The first version of this blog used MySQL; then I switched to Tokyo Cabinet. But now I've switched back to PostgreSQL. Here's why.
Why did I switch to TC to begin with?
There weren't any good ORM-type libraries for Clojure at the time (over a year ago). So there was a bit of an impedance mismatch trying to query and work with my data. In the DB I have separate tables for posts, comments, tags, categories. But 90% of the time I want to fetch a post and end up in Clojure with all related tags, comments etc. (A JOIN won't work here without a lot of work to un-mangle the results; you usually need multiple queries.)
With TC I could store anything in the DB, so I just dumped a post into the DB as serialized hash-maps with all the comments, tags, and categories as sub-keys. So querying was easy. (Or was it? More below.)
MySQL was really slow. This is largely because my queries were terrible, as I tried to solve the problem from #1 via brute force. TC on the other hand is fast.
I tried to solve #2 by using a Clojure ref as a cache. But tying the STM to a database's transaction system is as far as I know difficult or impossible right now (per many threads on the mailing list). I had a lot of potential race conditions, which (as far as I know) never bit me, but probably would've eventually. I had to deal with keeping the cache up-to-date as comments were posted and posts were added and deleted and renamed. Remember:
"There are only two hard problems in Computer Science: cache invalidation and naming things." --Phil Karlton
So why did I stop using TC?
I have no idea how to use a key/value store database properly. TC will take anything you dump into it, which is both a strength and a weakness.
There's a lot of crap you have to do by hand that a proper database does for you. Consider checking for null values, for example; I ended up with a lot of
nils in my data because my validations weren't 100% foolproof, or because I imported data via code that didn't run the validations and I never noticed.. Or enforcing uniqueness of values; I had tag objects in the database with the same key but different values (due to capitalization differences), which screwed up a lot of stuff.

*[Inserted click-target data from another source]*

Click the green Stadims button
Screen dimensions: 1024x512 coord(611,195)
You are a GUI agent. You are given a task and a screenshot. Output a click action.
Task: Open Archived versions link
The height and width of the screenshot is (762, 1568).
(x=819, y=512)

On the other hand, there's a lot of information about how to use RDBMS properly, and I have a lot of experience with it already. Constraints are easy to set up. Columns have types, which is nice. (Strange that I gravitate toward statically-type databases while I gravitate toward dynamically-typed programming languages.)
I have to compile and install Tokyo Cabinet by hand on my Linux distro. It's probably not worth distro maintainers to maintain a package that so few people use. MySQL and PostgreSQL have lots of people working on keeping them running OK on most Linux distros.
Some kinds of queries were still awkward in TC. "Give me post X" was great: I'd also get all the tags, categories etc. for free. But then how do you query to get all tags across all posts? Or all comments? Fetch all the posts and iterate over them, collecting their tags, then uniquify the resulting list? Not so pretty, and not so fast. So I was back to caching again, which still gave me nightmares about race conditions and dirty data.
So now why am I using an RDBMS again?
An RDBMS is exactly what I really need, if I could just query the thing concisely and get it to run fast. Thankfully there are some ORM-like libraries for Clojure in the works nowadays, already usable for a hobby project like this blog. There are clj-record, Carte, ClojureQL, and my own Oyako, and possibly others in the works.
For my tiny blog's database, Oyako gives me slightly slower performance than TC, but along the same order of magnitude, which is good enough.
Via Oyako I can (fairly concisely) fetch posts and get the associated tags, comments etc. But I can also easily fetch all tags, or all comments, since they're in their own tables. The "relational" part of RDBMS does come in handy sometimes.
I switched to TC to begin with because I was using SQL wrong, and it was too slow and clumsy. Once I figured out how to use SQL correctly, it was a no-brainer to go back.